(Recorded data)
▶
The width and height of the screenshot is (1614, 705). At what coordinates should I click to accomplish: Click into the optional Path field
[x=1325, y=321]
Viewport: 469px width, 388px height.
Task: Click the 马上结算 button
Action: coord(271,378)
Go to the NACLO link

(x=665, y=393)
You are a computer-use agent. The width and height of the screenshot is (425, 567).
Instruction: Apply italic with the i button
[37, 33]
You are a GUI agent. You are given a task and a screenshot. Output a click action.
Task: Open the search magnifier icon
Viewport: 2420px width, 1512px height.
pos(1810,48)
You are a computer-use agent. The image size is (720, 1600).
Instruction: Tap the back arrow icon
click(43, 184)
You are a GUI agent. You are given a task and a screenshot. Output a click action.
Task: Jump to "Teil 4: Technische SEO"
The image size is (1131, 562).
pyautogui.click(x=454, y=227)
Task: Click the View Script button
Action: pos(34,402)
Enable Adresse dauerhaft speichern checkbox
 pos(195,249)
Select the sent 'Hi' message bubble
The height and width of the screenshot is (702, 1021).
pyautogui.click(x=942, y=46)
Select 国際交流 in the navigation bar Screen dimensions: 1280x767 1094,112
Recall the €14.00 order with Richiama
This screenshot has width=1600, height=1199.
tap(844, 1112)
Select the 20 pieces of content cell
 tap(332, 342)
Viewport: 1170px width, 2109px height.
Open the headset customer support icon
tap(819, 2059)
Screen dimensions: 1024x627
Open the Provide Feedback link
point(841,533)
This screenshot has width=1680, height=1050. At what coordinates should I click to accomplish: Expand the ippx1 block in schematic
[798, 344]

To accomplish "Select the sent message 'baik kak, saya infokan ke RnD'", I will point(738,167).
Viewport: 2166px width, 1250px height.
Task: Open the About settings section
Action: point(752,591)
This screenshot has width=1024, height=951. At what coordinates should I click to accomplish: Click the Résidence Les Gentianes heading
◀
▶ [Exercise instructions]:
Render the whole set of entries again, exactly as given.

▶ [Expected answer]:
The width and height of the screenshot is (1614, 705). At what coordinates should I click to accomplish: Click into the optional Path field
[x=1325, y=321]
Viewport: 469px width, 388px height.
Task: Click the 马上结算 button
Action: coord(271,378)
Go to the NACLO link

(x=665, y=393)
You are a computer-use agent. The width and height of the screenshot is (425, 567).
Instruction: Apply italic with the i button
[37, 33]
You are a GUI agent. You are given a task and a screenshot. Output a click action.
Task: Open the search magnifier icon
Viewport: 2420px width, 1512px height.
pos(1810,48)
You are a computer-use agent. The image size is (720, 1600).
Instruction: Tap the back arrow icon
click(43, 184)
You are a GUI agent. You are given a task and a screenshot. Output a click action.
Task: Jump to "Teil 4: Technische SEO"
The image size is (1131, 562).
pyautogui.click(x=454, y=227)
Task: Click the View Script button
Action: pos(34,402)
Enable Adresse dauerhaft speichern checkbox
 pos(195,249)
Select the sent 'Hi' message bubble
The height and width of the screenshot is (702, 1021).
pyautogui.click(x=942, y=46)
Select 国際交流 in the navigation bar Screen dimensions: 1280x767 1094,112
Recall the €14.00 order with Richiama
This screenshot has width=1600, height=1199.
tap(844, 1112)
Select the 20 pieces of content cell
 tap(332, 342)
Viewport: 1170px width, 2109px height.
Open the headset customer support icon
tap(819, 2059)
Screen dimensions: 1024x627
Open the Provide Feedback link
point(841,533)
This screenshot has width=1680, height=1050. At what coordinates should I click to accomplish: Expand the ippx1 block in schematic
[798, 344]

To accomplish "Select the sent message 'baik kak, saya infokan ke RnD'", I will point(738,167).
Viewport: 2166px width, 1250px height.
Task: Open the About settings section
Action: point(752,591)
This screenshot has width=1024, height=951. At what coordinates should I click to accomplish: Click the Résidence Les Gentianes heading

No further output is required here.